Шнейдер улыбнулся, слушая наивные рассуждения любимой Натали, но сам думал о чем-то другом. Жена еще немного поговорила с Сергеем, поняла, что ее обязанности за столом уже закончились и, мило улыбнувшись, пояснила, что надо уделить внимание перед сном детям; попрощавшись, ушла. Шнейдер снова неторопливо разлил чай и спросил Сергея:
– Вы уверены, что вам удастся создать новый порядок?
– Кому?
– Большевикам. Затеяли вы очень большое дело. Такого история не знала. Но есть ли уверенность, что доведете дело до конца?
– Есть. Потому что большевики вместе с народом. А эта сила все перевернет и построит новое.
Вошел сын, худощавый в мать – подросток. Поздоровавшись, он сел на диван, вдали от взрослых. Видимо, мать сообщила ему о необычном госте. Шнейдер кивнул на приветствие сына и продолжил разговор:
– Да, на такой шаг может пойти только великий народ. Широко, размашисто действовать может не каждый. Немец прежде подумает, все отмерит, а потом отложит все на потом. Еще никто в мире не брался за такое – полностью уничтожить эксплуатацию.
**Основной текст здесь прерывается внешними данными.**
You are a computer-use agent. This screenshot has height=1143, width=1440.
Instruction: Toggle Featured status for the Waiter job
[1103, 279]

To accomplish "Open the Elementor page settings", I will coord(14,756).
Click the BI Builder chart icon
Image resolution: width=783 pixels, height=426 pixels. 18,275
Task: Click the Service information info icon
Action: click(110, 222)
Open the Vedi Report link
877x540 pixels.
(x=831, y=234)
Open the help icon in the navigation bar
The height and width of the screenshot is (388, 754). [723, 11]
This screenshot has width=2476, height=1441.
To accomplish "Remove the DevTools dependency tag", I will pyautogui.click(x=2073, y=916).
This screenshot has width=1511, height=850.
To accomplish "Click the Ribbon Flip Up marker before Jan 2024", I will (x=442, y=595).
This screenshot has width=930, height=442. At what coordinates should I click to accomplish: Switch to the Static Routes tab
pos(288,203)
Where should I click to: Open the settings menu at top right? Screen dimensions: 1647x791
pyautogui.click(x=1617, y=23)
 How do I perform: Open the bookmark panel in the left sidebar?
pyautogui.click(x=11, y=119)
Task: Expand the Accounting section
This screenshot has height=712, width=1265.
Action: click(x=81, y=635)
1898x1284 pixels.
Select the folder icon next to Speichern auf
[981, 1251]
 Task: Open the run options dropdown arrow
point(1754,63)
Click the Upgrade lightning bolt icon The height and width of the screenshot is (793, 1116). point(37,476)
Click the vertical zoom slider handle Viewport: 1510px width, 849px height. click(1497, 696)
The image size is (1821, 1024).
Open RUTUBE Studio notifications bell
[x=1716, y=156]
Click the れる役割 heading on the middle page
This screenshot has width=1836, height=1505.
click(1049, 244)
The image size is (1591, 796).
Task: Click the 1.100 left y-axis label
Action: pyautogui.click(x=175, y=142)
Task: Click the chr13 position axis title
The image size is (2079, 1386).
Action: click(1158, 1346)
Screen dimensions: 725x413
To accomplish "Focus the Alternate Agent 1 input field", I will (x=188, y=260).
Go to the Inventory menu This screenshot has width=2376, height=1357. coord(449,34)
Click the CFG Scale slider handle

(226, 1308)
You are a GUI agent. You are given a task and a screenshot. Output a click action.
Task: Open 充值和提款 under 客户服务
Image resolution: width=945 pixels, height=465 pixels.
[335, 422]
А получится ли у вас?
– Получится, еще как получится! – горячо ответил Сергей. – Народ хочет жить по-новому, отбросить все старое и войти в новый мир чистым душой и телом. Каждый будет работать на всех, а все будут помогать одному. И тогда не будет униженных, бедных, попрошаек – все будут равны. Проклятая старость не будет в тягость. Старые люди будут воспитывать детей и будут в почете. Не как сейчас. Все, кто не работает, будут учиться, отдыхать по-человечески, как сейчас это делают буржуи. Человек будет трудиться не ради корки хлеба, а ради радости других. Все будут свободны, равны, красивы, умны…
Сергей замолчал, удивленно глядя на улыбающегося Шнейдера. Ему стало стыдно за свой порыв. Шнейдер заговорил:
– Да, на такой шаг способен только великий народ. Повторюсь, но на западе сначала каждый бы член общества посчитал, во что это выльется. Поняв, что хоть временно будет плохо, отказался бы от всех своих идей и такой опасной затеи. Только Россия может воплотить сокровенные мечты величайших мыслителей. В том числе и немецких, не только Маркса и Энгельса, которых вы почитаете, но и других, которые вам, Сергей, неизвестны. Поистине великая и непредсказуемая страна! Страна чувств и великих замыслов, ей под силу самые смелые, разрушительные шаги. Недаром ее любили и боялись все иностранцы. Я в этом не исключение… поэтому она мне нравится. Россия живет не по-мелочному, а крупно. Мир содрогается, когда Россия приходит в движение, мир рушится, когда Россия перестраивается. Поистине великая страна в своей детско-азиатской непосредственности. Захотела – разрушила старый мир, а как строить новый – толком не знает. Потом, по ходу разберется! Я все слышу это – жить по-новому. Даже стало надоедать. А как – по-новому?|
Шнейдер говорил, как бы размышляя сам с собой, и Сергей до конца не понимал его рассуждения, но чувствовал, что он не принимает революцию.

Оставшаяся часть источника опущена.